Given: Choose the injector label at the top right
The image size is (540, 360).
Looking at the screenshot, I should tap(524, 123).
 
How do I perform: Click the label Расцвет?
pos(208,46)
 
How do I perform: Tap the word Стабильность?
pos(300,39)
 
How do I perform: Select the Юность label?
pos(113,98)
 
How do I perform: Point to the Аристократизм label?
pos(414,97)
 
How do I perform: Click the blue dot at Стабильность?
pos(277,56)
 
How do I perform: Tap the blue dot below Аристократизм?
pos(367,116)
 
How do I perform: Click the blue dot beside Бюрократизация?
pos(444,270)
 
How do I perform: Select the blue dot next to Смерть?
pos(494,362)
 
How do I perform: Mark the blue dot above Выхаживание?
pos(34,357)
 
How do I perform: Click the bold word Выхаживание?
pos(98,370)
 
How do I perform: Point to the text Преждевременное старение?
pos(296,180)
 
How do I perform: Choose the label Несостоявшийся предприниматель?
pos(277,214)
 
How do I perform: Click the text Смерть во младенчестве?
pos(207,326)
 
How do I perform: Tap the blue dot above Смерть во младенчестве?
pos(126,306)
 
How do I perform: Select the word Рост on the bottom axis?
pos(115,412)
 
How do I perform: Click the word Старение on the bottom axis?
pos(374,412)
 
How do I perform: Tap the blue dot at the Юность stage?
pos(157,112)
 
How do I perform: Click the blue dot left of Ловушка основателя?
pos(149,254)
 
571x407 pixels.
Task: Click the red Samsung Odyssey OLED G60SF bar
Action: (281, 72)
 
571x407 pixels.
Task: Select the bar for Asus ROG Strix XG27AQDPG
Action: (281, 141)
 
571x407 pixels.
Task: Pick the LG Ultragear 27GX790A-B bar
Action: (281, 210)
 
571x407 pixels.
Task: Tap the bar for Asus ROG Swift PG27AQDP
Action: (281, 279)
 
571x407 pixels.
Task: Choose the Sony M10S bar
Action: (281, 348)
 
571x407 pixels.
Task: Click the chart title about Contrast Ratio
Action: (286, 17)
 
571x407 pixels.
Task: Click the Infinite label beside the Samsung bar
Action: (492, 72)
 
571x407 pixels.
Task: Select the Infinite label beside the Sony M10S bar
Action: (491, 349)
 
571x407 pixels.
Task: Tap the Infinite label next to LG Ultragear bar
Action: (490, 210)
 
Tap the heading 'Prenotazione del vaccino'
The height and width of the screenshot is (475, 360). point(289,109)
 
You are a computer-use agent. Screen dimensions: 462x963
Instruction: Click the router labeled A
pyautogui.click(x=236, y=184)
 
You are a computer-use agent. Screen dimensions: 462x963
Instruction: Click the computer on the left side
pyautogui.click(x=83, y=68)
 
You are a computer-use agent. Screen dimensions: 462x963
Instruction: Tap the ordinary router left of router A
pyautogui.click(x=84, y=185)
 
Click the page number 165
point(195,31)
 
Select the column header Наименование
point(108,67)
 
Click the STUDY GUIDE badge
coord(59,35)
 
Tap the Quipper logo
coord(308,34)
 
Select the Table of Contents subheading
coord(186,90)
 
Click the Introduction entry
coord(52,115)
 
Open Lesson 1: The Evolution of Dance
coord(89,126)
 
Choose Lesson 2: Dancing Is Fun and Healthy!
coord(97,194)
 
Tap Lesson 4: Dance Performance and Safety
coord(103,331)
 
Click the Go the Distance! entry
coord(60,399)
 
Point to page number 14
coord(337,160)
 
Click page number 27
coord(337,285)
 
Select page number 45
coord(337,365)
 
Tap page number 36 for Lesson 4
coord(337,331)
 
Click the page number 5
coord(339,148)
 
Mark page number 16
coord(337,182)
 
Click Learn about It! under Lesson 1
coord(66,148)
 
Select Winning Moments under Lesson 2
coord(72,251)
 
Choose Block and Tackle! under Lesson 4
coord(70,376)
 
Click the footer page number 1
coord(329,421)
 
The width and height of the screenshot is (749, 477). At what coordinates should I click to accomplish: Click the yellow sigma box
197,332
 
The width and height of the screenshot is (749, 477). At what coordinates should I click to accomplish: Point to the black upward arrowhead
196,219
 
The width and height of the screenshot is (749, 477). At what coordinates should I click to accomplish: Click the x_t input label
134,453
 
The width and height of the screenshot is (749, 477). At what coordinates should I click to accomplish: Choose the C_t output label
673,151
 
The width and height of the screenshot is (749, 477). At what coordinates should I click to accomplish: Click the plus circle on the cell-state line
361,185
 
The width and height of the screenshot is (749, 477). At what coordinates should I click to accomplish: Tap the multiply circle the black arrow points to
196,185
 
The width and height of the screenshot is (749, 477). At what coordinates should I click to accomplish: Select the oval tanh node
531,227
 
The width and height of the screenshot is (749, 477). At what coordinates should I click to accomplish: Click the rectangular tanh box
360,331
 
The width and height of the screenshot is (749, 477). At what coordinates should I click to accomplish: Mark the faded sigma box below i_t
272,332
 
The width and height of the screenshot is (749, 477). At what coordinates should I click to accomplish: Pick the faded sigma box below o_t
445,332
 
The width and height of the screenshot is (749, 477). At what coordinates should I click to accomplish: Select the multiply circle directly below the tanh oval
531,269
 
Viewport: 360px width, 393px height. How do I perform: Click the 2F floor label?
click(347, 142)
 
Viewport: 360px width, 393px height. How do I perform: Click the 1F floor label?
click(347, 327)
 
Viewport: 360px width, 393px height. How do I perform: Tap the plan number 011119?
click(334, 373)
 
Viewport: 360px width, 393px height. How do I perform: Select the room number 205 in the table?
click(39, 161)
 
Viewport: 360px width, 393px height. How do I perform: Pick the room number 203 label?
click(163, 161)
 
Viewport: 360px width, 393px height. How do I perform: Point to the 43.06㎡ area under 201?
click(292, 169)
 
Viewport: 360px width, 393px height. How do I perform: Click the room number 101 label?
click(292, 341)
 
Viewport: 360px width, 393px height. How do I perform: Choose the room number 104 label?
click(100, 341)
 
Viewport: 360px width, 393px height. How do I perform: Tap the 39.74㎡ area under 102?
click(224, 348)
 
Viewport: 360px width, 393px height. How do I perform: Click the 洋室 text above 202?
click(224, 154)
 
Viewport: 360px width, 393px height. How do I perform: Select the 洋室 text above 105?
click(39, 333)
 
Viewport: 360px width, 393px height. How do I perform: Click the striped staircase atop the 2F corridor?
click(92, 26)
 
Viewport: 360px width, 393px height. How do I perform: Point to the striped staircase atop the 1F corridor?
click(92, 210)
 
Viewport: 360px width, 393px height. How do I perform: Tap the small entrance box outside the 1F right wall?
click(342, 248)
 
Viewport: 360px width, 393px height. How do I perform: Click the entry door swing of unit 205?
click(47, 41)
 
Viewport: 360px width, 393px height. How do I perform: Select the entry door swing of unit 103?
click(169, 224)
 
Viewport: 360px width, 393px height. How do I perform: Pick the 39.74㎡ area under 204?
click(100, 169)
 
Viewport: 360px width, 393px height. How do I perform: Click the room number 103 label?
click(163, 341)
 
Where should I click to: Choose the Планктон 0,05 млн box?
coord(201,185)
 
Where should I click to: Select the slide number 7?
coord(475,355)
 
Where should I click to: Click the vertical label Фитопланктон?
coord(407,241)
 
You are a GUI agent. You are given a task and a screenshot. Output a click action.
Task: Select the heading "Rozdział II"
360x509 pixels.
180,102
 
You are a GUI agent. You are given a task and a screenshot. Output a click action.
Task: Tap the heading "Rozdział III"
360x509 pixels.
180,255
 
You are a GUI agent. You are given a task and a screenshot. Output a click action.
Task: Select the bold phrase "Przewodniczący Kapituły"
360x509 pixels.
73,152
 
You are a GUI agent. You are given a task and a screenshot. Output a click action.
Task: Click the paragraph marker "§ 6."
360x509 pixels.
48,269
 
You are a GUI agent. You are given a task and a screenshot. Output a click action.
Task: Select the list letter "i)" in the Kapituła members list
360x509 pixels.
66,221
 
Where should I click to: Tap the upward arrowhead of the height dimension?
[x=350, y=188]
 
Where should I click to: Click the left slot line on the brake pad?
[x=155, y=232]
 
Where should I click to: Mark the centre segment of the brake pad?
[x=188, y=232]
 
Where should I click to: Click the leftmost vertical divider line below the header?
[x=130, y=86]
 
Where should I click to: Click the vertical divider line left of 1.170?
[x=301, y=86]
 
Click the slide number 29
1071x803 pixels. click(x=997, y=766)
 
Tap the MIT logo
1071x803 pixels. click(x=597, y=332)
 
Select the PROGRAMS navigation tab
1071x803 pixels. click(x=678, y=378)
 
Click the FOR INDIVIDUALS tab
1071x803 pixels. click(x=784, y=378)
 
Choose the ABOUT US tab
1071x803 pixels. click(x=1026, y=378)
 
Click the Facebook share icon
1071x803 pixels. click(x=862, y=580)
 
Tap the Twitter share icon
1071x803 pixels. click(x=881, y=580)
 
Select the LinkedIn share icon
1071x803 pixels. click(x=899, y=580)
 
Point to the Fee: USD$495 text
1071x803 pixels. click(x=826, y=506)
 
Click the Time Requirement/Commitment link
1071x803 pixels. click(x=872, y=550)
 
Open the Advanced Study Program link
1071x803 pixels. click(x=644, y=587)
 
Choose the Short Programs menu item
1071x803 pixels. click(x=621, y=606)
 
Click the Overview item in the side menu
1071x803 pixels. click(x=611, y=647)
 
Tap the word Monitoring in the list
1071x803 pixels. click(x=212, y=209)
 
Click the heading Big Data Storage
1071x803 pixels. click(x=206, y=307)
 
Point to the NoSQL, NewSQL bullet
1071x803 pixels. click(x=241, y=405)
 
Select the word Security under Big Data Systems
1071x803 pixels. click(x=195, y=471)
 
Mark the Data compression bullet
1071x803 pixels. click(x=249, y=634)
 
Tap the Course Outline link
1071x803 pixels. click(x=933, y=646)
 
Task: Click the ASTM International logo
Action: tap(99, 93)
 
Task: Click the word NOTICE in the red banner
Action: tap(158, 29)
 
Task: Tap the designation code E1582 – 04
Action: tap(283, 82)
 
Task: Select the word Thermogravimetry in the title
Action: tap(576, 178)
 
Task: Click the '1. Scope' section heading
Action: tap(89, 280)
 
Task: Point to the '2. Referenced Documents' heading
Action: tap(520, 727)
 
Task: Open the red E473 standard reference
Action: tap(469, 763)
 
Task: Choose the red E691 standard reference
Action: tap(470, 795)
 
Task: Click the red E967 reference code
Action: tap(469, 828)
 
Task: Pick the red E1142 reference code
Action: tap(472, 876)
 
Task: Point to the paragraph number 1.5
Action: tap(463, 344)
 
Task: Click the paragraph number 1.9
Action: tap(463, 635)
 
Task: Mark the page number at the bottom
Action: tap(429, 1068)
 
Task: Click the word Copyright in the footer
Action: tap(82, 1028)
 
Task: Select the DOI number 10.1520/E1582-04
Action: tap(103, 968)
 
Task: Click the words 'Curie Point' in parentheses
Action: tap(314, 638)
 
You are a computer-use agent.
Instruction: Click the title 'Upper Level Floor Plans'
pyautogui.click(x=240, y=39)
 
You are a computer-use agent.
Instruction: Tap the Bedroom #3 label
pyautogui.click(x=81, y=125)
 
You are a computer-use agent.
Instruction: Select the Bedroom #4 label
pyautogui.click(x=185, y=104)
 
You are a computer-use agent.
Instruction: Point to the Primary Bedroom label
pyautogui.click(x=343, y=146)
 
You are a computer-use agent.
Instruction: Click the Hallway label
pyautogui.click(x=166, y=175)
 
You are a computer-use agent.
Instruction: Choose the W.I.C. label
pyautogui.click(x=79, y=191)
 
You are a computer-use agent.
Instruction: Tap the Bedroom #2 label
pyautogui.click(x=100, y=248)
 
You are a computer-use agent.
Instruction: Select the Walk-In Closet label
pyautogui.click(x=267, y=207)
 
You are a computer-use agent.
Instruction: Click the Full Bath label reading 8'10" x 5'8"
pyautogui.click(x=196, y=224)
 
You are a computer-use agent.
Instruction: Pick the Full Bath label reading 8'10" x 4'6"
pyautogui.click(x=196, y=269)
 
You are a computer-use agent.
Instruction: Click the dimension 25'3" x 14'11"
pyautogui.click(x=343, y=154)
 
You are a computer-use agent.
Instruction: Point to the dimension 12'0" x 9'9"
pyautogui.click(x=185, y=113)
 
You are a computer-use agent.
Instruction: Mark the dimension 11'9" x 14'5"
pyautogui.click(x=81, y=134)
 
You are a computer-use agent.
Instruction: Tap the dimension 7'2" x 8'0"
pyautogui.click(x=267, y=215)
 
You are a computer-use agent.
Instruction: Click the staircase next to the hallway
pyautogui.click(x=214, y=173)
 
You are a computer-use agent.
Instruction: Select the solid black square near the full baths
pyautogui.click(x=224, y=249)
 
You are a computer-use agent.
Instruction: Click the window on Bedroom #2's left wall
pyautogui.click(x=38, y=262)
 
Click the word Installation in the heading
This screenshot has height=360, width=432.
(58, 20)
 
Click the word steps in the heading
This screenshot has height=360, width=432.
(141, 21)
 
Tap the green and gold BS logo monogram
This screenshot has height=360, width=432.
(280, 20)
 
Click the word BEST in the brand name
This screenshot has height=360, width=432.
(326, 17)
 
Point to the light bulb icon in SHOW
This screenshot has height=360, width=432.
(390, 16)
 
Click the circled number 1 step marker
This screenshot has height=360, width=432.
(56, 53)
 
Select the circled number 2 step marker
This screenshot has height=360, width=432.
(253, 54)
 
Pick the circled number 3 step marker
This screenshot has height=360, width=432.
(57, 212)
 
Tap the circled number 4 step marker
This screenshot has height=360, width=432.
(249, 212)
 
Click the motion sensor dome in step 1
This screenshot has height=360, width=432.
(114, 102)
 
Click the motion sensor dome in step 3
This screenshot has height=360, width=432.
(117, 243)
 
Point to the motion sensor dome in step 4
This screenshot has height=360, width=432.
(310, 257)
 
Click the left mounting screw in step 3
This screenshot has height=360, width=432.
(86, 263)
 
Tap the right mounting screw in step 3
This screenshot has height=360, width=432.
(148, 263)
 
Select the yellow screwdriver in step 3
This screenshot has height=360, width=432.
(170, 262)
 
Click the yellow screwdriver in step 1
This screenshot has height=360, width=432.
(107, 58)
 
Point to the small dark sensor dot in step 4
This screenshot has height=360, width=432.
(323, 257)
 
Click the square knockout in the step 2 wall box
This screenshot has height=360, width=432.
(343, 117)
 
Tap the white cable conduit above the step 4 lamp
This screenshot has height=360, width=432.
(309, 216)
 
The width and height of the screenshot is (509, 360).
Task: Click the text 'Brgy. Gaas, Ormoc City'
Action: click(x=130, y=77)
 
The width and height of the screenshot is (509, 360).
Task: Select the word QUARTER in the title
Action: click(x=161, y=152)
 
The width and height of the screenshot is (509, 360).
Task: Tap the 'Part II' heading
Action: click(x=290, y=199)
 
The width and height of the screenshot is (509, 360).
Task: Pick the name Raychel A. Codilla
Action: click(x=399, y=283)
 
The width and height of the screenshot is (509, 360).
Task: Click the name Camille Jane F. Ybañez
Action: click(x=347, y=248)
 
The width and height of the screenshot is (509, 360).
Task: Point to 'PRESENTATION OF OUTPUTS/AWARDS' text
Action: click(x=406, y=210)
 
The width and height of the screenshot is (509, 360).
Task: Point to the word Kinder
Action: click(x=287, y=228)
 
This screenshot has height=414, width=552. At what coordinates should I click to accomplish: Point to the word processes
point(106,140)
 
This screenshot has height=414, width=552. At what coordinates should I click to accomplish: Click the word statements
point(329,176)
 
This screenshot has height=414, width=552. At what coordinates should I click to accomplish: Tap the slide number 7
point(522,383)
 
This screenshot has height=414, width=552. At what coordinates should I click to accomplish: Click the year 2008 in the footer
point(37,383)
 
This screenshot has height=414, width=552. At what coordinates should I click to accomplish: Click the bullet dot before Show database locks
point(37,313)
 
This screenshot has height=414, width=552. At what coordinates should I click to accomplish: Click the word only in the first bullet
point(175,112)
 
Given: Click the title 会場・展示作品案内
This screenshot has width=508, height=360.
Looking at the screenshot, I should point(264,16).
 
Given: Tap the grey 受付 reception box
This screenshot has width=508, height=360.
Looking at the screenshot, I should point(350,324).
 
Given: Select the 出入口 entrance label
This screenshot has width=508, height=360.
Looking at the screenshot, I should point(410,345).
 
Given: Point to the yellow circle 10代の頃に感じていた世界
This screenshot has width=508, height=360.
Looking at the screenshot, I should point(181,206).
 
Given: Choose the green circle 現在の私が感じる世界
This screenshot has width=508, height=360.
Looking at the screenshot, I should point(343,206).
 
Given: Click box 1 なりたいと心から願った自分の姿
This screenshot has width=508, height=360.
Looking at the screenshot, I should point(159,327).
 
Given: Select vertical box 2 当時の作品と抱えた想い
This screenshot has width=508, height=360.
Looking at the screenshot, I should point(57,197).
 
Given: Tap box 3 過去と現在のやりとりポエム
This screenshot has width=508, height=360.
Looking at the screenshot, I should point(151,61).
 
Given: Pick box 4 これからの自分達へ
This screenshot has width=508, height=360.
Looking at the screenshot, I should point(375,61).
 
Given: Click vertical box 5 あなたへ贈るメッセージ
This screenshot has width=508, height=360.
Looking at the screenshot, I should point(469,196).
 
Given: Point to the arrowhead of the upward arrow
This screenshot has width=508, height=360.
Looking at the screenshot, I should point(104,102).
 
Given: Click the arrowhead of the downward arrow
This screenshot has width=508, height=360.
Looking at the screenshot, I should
####################
# INSTRUCTIONS TO FOLLOW
Please switch "bullet" to "list item" in the listing, starting at the line that contains "Click the heading Big Data Storage" and ending at the line that contains "Action: tap(89, 280)". Return only those lines, with everything else left as is.

# FINAL ANSWER
Click the heading Big Data Storage
1071x803 pixels. click(x=206, y=307)
 
Point to the NoSQL, NewSQL list item
1071x803 pixels. click(x=241, y=405)
 
Select the word Security under Big Data Systems
1071x803 pixels. click(x=195, y=471)
 
Mark the Data compression list item
1071x803 pixels. click(x=249, y=634)
 
Tap the Course Outline link
1071x803 pixels. click(x=933, y=646)
 
Task: Click the ASTM International logo
Action: tap(99, 93)
 
Task: Click the word NOTICE in the red banner
Action: tap(158, 29)
 
Task: Tap the designation code E1582 – 04
Action: tap(283, 82)
 
Task: Select the word Thermogravimetry in the title
Action: tap(576, 178)
 
Task: Click the '1. Scope' section heading
Action: tap(89, 280)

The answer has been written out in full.